Transcribe, with complete accuracy, all of the entries below except for the pictures.

===== Data to examine =====

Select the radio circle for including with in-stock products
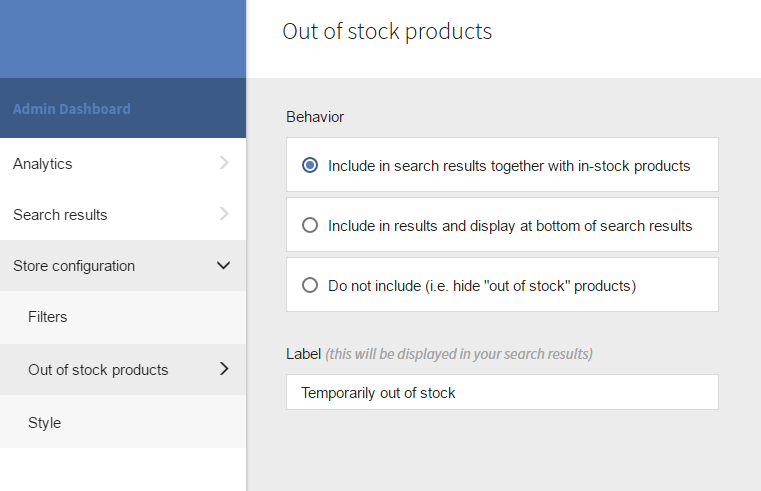 pos(310,165)
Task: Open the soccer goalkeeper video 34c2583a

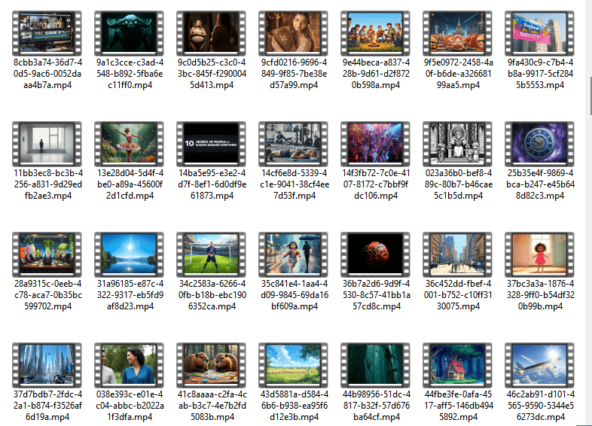Action: tap(211, 254)
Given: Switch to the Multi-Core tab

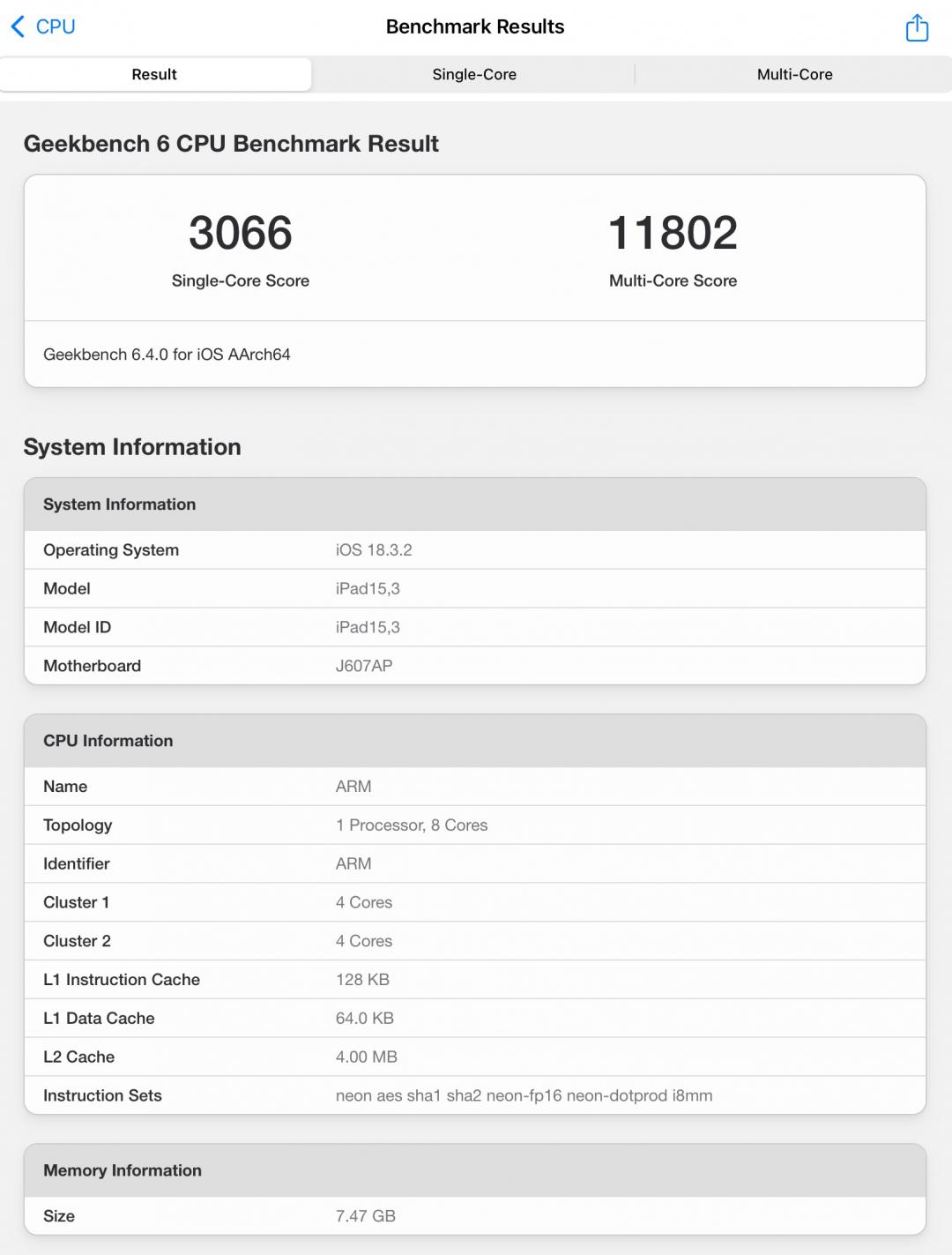Looking at the screenshot, I should pyautogui.click(x=794, y=75).
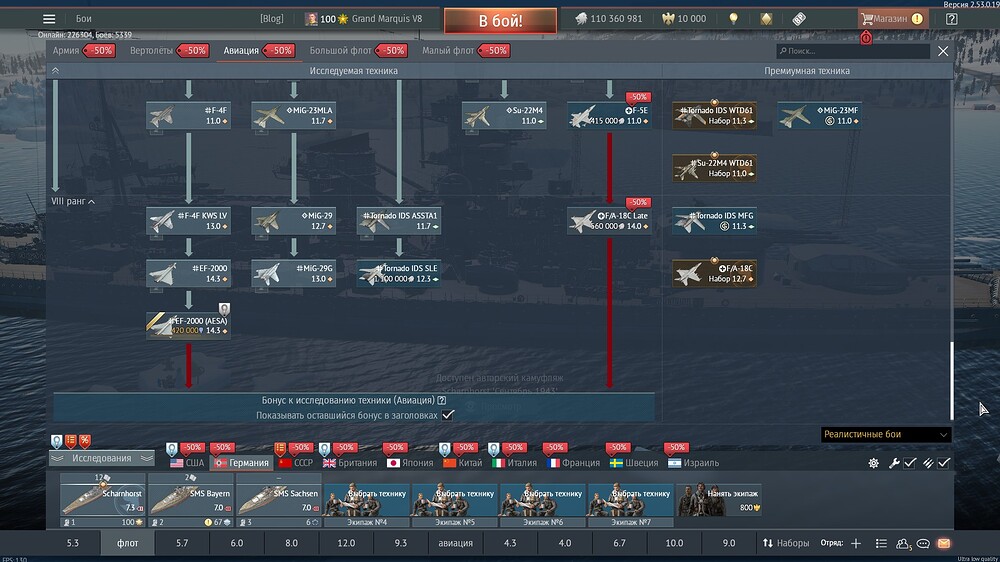1000x562 pixels.
Task: Click the gear icon beside nation tabs
Action: point(873,463)
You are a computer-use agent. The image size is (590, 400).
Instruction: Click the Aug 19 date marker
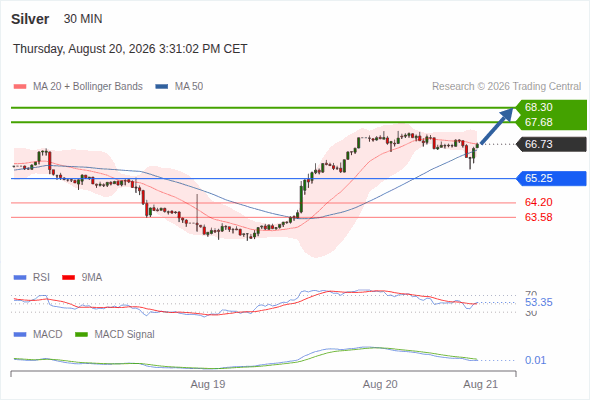(x=208, y=385)
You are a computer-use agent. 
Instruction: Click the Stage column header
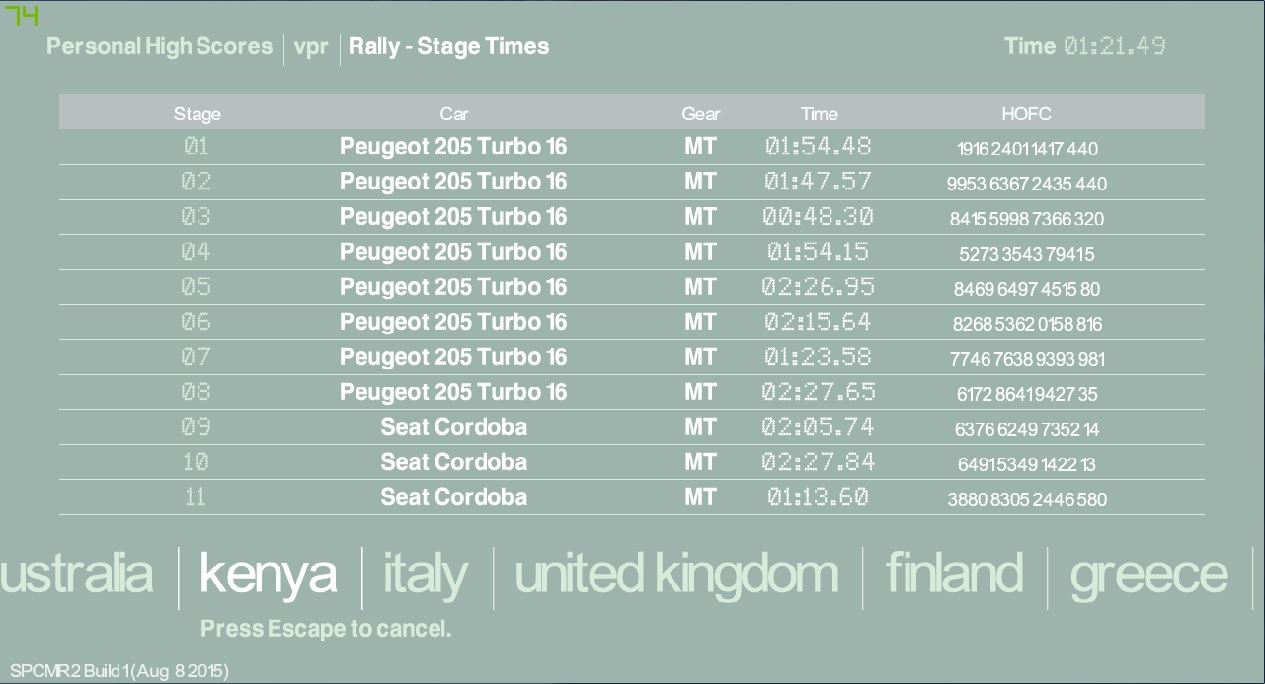tap(197, 114)
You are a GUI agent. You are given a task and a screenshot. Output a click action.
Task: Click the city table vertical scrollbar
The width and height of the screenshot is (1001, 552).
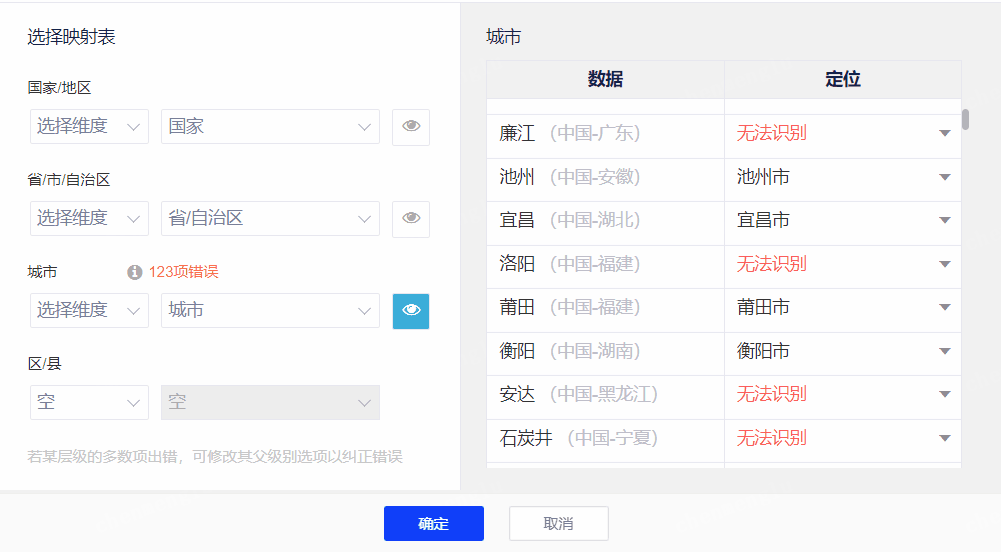[965, 120]
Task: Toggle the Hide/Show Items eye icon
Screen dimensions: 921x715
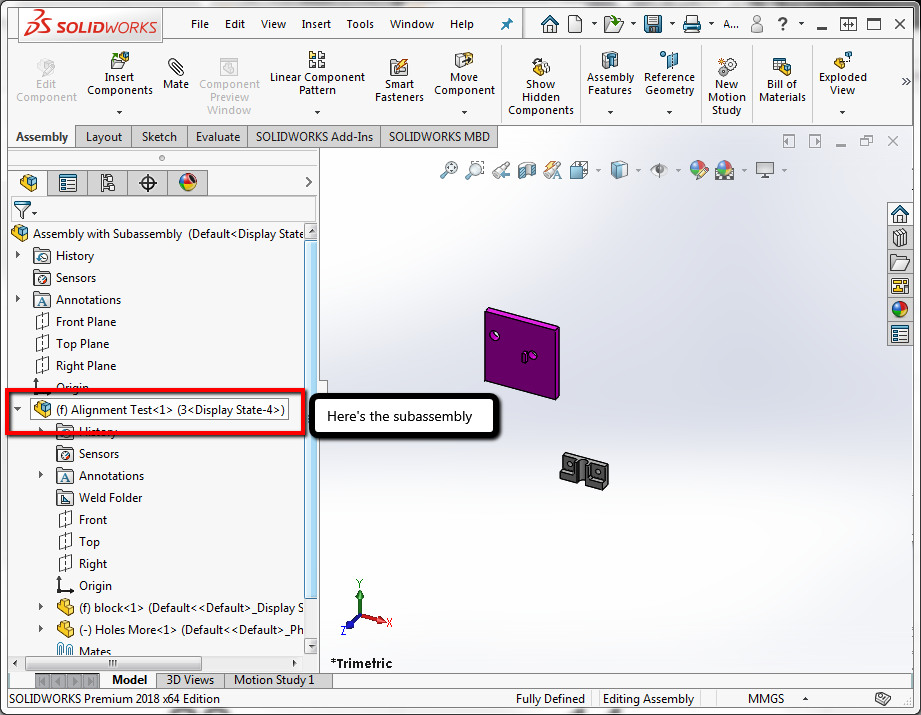Action: pyautogui.click(x=659, y=170)
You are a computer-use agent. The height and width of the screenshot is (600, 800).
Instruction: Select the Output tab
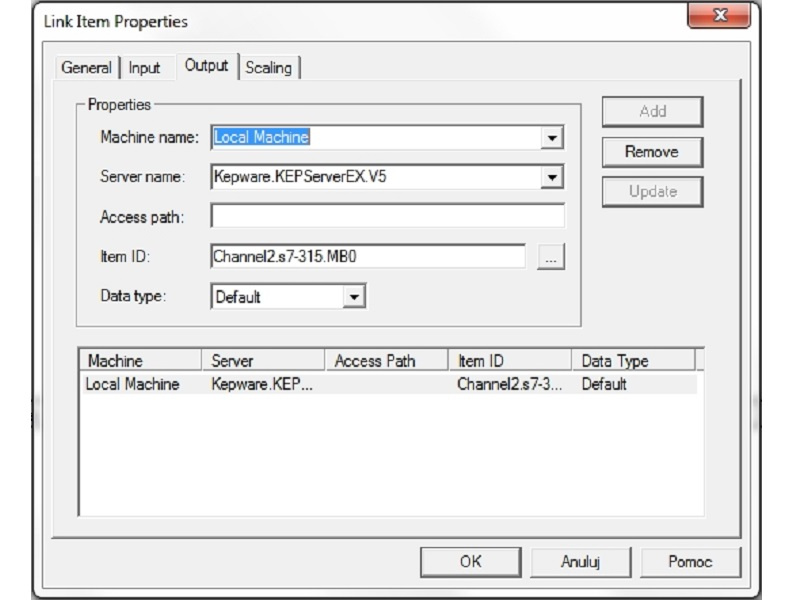[206, 66]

=====

• [Response box]:
Select the radio circle for including with in-stock products
 pos(310,165)
Task: Open the soccer goalkeeper video 34c2583a

Action: tap(211, 254)
Given: Switch to the Multi-Core tab

Looking at the screenshot, I should pyautogui.click(x=794, y=75).
1000x562 pixels.
Task: Click the gear icon beside nation tabs
Action: point(873,463)
You are a computer-use agent. The image size is (590, 400).
Instruction: Click the Aug 19 date marker
(x=208, y=385)
You are a computer-use agent. 
Instruction: Click the Stage column header
tap(197, 114)
You are a GUI agent. You are given a task and a screenshot. Output a click action.
Task: Click the city table vertical scrollbar
The width and height of the screenshot is (1001, 552).
[965, 120]
Task: Toggle the Hide/Show Items eye icon
Screen dimensions: 921x715
Action: pyautogui.click(x=659, y=170)
You are a computer-use agent. The height and width of the screenshot is (600, 800).
Instruction: Select the Output tab
[206, 66]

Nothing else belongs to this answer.